Transfer of gametophytes from one type of light to another can cause changes in their morphology. The effect of different light spectra on protonemata development in ferns has often been interpreted as a result of differential mitotic activity. Thus, light regimens may act antagonistically by modulating the elongation potential or division potential of cells, as observed in this study (Fig. 4 g, h).

In contrast to the response of D. fortunei in this study, it was observed that spores of Stromatopteris moniliformis (Gleicheniaceae) did not germinate in the light and it took 3 mo. to germinate in the dark on the medium containing minerals and 0.5% glucose (Whittier 1999). In Diphasiastrum sitchense, Whittier (2003) also observed no spore germination in the light even after 11 mo. of culture, whereas 0.5 % spores germinated in the dark.

In general, gametophytes after attaining maturity serves as a center for growth and morphogenesis and development of reproductive organs, e.g., archegonia and antheridia. In most homosporous ferns, development of antheridia precedes archegonia (Raghavan 1989). However, in D. fortunei, development of archegonia was preceded by antheridia. The cause triggering this differentiation in different ferns is not clear, although results of some studies indicated the involvement of endogenous hormones in sexuality induction in fern gametophytes (Raghavan 1989).

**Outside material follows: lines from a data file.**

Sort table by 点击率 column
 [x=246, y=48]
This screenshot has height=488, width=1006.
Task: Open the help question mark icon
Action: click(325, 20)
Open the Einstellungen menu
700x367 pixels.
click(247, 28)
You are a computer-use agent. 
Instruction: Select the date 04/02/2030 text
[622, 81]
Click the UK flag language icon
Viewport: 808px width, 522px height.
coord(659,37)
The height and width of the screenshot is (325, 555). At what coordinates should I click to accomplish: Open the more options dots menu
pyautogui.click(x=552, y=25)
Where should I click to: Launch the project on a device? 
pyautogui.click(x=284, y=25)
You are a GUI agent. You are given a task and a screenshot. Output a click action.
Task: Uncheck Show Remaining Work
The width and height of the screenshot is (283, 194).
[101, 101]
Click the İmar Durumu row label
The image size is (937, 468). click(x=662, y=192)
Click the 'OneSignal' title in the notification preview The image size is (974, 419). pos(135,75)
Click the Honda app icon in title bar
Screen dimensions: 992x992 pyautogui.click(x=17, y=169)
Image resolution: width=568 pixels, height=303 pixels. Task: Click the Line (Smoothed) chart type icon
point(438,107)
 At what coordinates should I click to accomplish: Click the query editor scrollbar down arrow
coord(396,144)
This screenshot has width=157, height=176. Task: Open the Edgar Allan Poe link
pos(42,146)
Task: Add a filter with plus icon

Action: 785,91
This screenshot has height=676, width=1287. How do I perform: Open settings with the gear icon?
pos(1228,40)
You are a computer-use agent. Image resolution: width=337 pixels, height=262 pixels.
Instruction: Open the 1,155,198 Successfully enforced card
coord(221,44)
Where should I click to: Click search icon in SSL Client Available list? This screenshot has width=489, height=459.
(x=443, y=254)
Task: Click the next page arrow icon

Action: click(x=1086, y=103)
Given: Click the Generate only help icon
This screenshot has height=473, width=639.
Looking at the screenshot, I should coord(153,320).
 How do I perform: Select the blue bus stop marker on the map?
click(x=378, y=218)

Gametophytes transferred to medium in flasks grew further and developed new gametophytes forming a compact mass of old and new gametophytes (Fig. 5 c).

Development of sporophytes ex vitro. The 5-mo.-old gametophytes were transferred to plastic tray cells with potting mix (Fig. 5 d) in a greenhouse and juvenile sporophytes were developed after 14 wk (Fig. 5 d, e). The highest number of sporophytes per tray cell (167.6 ± 5.4) was obtained on peatmoss, followed by TFTF mix and peatmoss (130.6 ± 17.3). TFTF mix alone gave rise to only 73.1 ± 17.1 sporophytes per tray cell (Table 2). These sporophytes grew further and developed rhizome after these were transferred to individual plastic pots with same potting mix (Fig. 5 f).

Table 2. Influence of potting mixture on sporophyte development in Drynaria fortunei

The present study describes the requirements for in vitro spore germination and gametophyte development of D. fortunei. The results may promote large-scale cultivation of D. fortunei to compensate its depletion in nature.